Another thing that I do quite a bit is array design. Sometimes they design arrays, you're paying for real estate, and whether it's domestically or offshore, you're paying for the full array size. Does the array need to have half inch railings all the way around? Does it need to be routed? Could it be scored? Could they be butted together? Because the green that's on the production floor, a lot of buyers look at that as being solder mask. I look at that as found money on the floor.

The print circuit board, yeah, the print circuit board represents 8% to 12% of bill material. The price is subjective, how quick you want the technology, where you want it from, everything. So take that all into consideration and buyers, program managers that understand boards better, what'll happen is they'll add to their bottom line without increasing their sales, either through designing it a little bit differently, and found money on the floor, or in the sense of they're winning jobs more because they're quoting smarter. Because if you quote wrong, like too high, then what'll happen is you probably don't get the job. If you quote too low because you didn't realize something, then what happens when you get the job, you're like, "Oh geez. Oh, it's got this. Now I got to go back to the customer or do I eat the difference just to save the sale?"

So that's where I really get into and I help. Even when it comes to technology, a thing I call tariff engineering. Where do I have something here? Yeah, I'm doing a lot of thin stuff. I have a customer, I will actually do two mil plated through holes, two mil core plated through holes. Okay? Very thin. It's almost like flex. Well, I have a customer that builds a lot of flex boards, and it's a one mil core. And I'm saying, "Do you have room for an extra mil?" And they go, "Well, why?" And I say, "Well, because this board here is a flex board, polyended. Right now with Tariff, they're getting from Asia, the tariff right now applies to a polyended board regardless of layer count."

Well I took the same board and that's an FR4 core, the same thing here. It's now a two layer rigid board. Tariff does not apply. So basically I'm going to the customer and saying, "Look, this is how you can actually save money." Now, the tariff will run out at the end of this year and I think they will extend it, the waiver for two and four layer rigid boards, but these are the kind of things that by looking to someone who, from a buyer's standpoint or program manager, actually work with a board house or work with a consultant who could actually come up and say, "Hey look, this is how you can save money without sacrificing quality, without worrying about getting the boards on time or what have you." That's where I really help with that, we're marrying the technology with the buying part of it.

Zach Peterson:
That's what I was just about to ask was, it seems to me like you play the role of almost like a manufacturer's rep but also a high volume DFM kind of consultant because you're really cutting, I guess, on the order of nickels or pennies out of the cost. But if you're moving up to high volume, all of those nickels and pennies add up. I mean you just brought up a great example of, we're going to produce a million boards a year and if you can get 10 or 20 or in this case 40% savings, or 40 cents savings I should say, that's a lot of savings. And that really does add up. I think at the prototyping phase, people build their Cadillac or their Porsche of boards and they think about cost, but I think they just generally assume that, well, once we go up to high volume it's going to be really cheap and the board cost isn't going to be something to worry about. So they don't care about it at the prototyping phase, but they don't really plan ahead for it in that scaling up to high volume phase.

Greg Papandrew:
Well, that's exactly what happened. And in some cases I'm kind of guilty of that myself because sometimes I'll ask, when do you think this project is going to come to fruition? All right, look, just prove out your design, build it the way you want to, and let me learn about it. And in this case here, that one, that example there, it's a very small board. You probably have one in your back pocket right now or know somebody who does, and so I'm under NDA, but anyway, so on this particular board it was like I came in after the fact and they were saying, "We want to take a look at it." And that's where I was able to say, "Here, here, here." And I was able to ask those intelligent questions at that time.

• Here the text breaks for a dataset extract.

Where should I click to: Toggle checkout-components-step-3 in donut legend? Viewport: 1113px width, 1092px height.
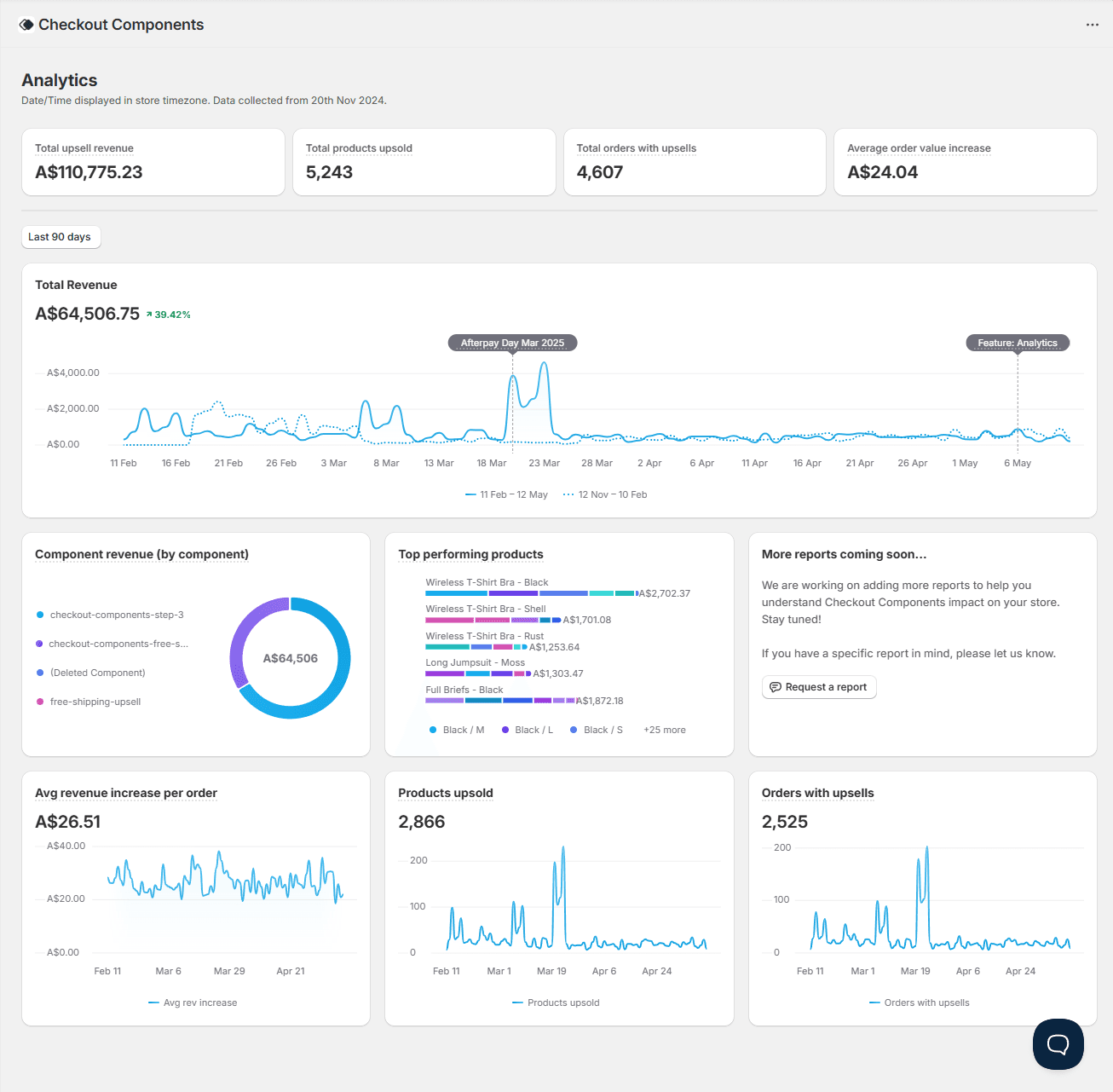tap(116, 615)
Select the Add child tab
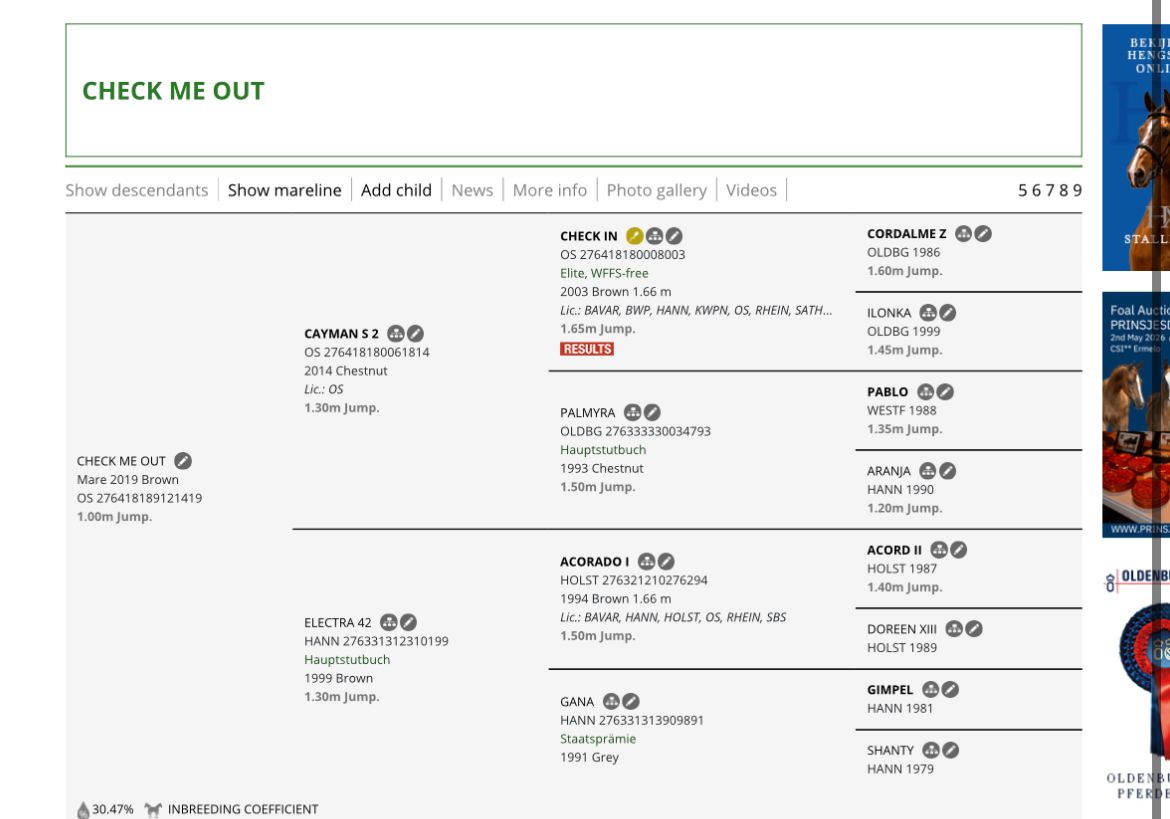Viewport: 1170px width, 819px height. coord(396,190)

So in fairness, at the beginning they didn't know any better. Okay, fine, but at the same time they were willing to embrace a change and that's where a lot of companies fail is they don't understand to embrace that change or to at least look elsewhere to say, "Hey, are we doing this the best way?" I mean a good supply chain strategy does not include the words, "Well, we've always done it this way," or, "We've always used this vendor." That's not a good supply chain thing. And I'm not here, I believe in supply chain loyalty, vendor loyalty because you want the vendor to bend over backwards for you, understand when you may be late on payment, and when you call them on Friday at five o'clock, they respond. But at the same time it doesn't prevent you from trust but verifying and say, "Hey look, is this the best thing that we can do?" Or learn from others, say, "Hey, what else can we do?" And then take that back to your vendor and say, "Hey, can you do this?"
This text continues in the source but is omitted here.